Copy out everything from the line containing "You are a GUI" down to the line containing "[x=61, y=35]", with both of those lines included.

**** Records for processing ****

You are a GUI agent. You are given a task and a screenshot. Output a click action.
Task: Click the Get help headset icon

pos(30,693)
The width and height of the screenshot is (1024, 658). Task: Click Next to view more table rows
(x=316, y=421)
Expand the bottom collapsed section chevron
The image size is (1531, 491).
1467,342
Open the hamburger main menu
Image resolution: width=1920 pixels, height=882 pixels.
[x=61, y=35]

****
**** Records for processing ****

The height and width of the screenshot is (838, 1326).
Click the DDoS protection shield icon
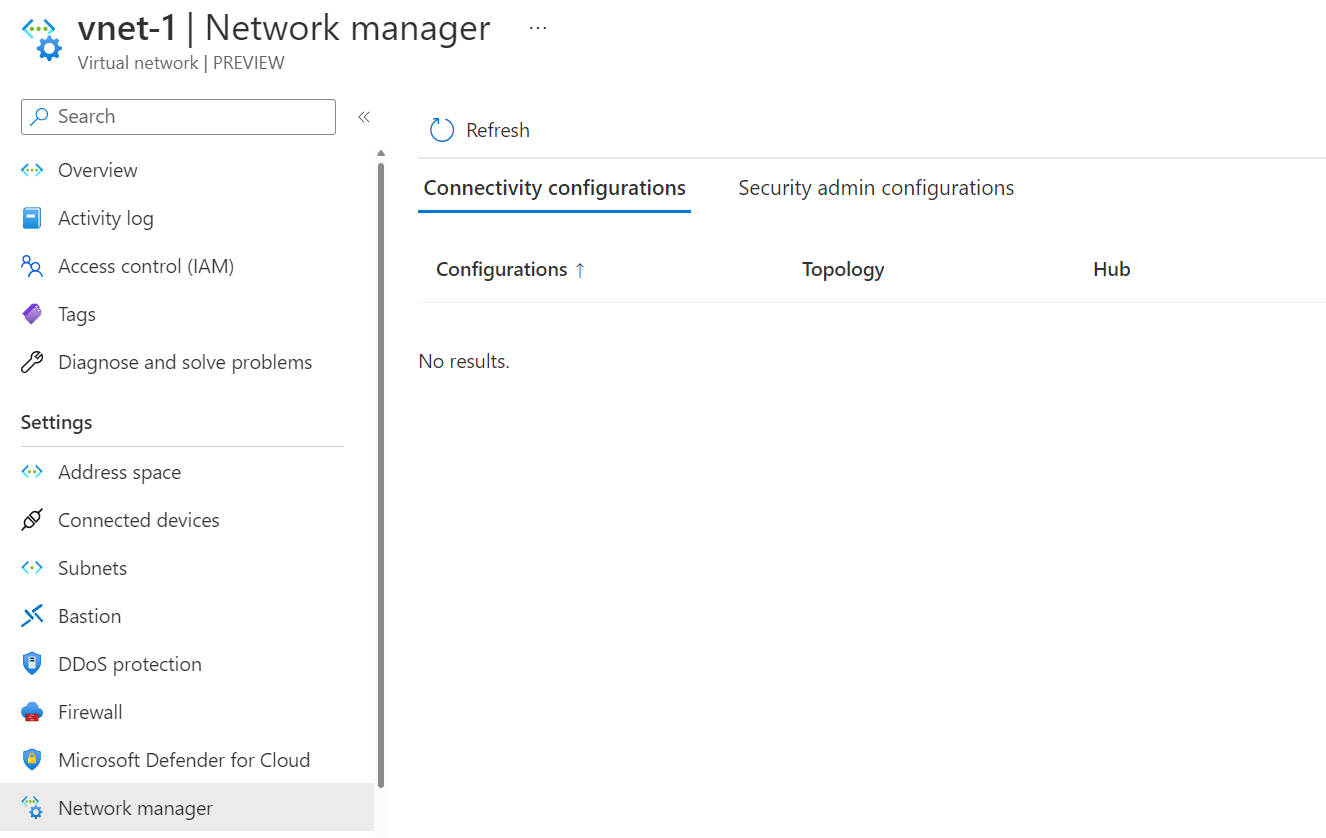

****

= Task response =
You are a GUI agent. You are given a task and a screenshot. Output a click action.
Task: Click the Get help headset icon

pos(30,693)
The width and height of the screenshot is (1024, 658). Task: Click Next to view more table rows
(x=316, y=421)
Expand the bottom collapsed section chevron
The image size is (1531, 491).
1467,342
Open the hamburger main menu
Image resolution: width=1920 pixels, height=882 pixels.
[x=61, y=35]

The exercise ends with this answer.